PASADENA, Calif. — As the latest Television Critics Association press tour gets under way, this is when I usually write a column mocking the mistakes network execs made the last time around.
It's mean. It's snarky. It's easy. It's fun.
But this time, let's look back and see how smart those execs can be. They've got tough jobs, and dealing with the likes of us can be difficult.
CBS: Nina Tassler, president of CBS Entertainment, headed off the folks at NBC — simply by humorously pointing out what those folks have consistently done over the years.
Looking at the impending move of Jay Leno to prime time, Tassler said, "Well, whatever ratings they get, they're going to declare a victory anyway, so it really doesn't matter."
That is classic NBC — even when you lose, try to spin it so it seems like you're winning. But there has been less of that than usual, in part because of Tassler pre-emptive comments.
That and the fact that it's really hard to spin it so that Leno looks like anything other than a loser.
"You look at 'NCIS' (in) its sixth year. It's crazy," Tassler said. "It just delivers a big audience, no matter where it plays. It plays on USA, on CBS, in Italy, in France, virtually everywhere. In our minds, 'NCIS' is pretty much the most underrated success story on television."
She said that before "NCIS" established itself as the top-rated show on TV this fall.
NBC: Angela Bromstad, NBC's president of prime-time programming, had the unenviable job of addressing a room full of critics who are fairly hostile to her network — the product of many years of that network's executives being hostile to critics.
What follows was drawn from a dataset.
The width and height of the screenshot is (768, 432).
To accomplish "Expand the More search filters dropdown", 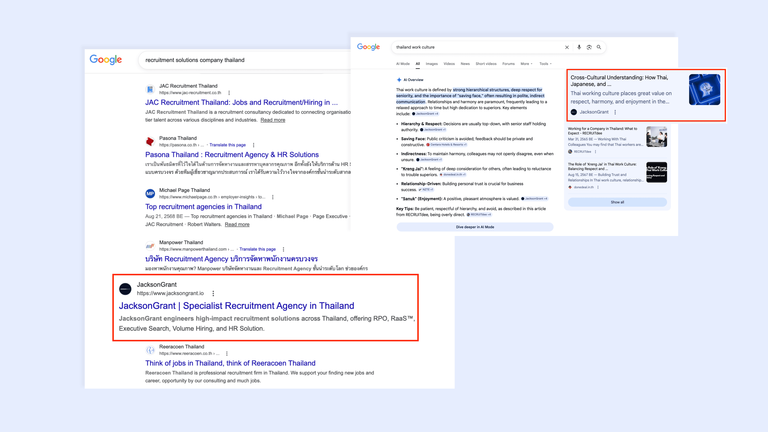I will point(526,64).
And she did the best she could under the circumstances. In response to Tassler's comments, Bromstad said, "I think it's fair to say we're going to declare victories where we have them."
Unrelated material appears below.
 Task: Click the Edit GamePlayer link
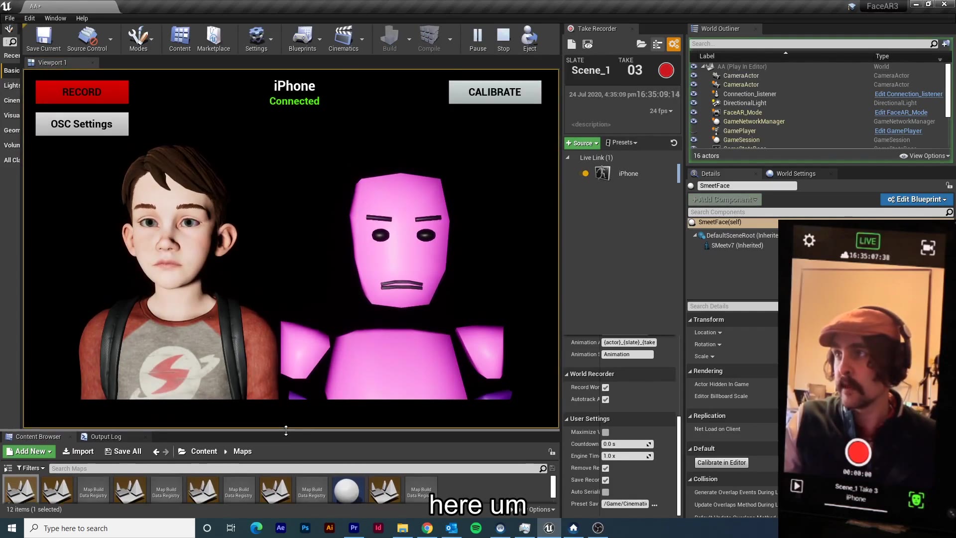(x=898, y=131)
That has not been NBC's standard operating procedures, but what could she say?
And Bromstad was smart enough not to try to ignore reality. She acknowledged the difficulty the network has had trying to "live up to the legacy" of NBC's history. "I think we have fallen short in the past couple of years, and it's our goal to bring back those high-quality, sophisticated dramas and comedies and a brand of alternative (programming) that fits into that."
There's been little evidence of that, but that's what she needed to say.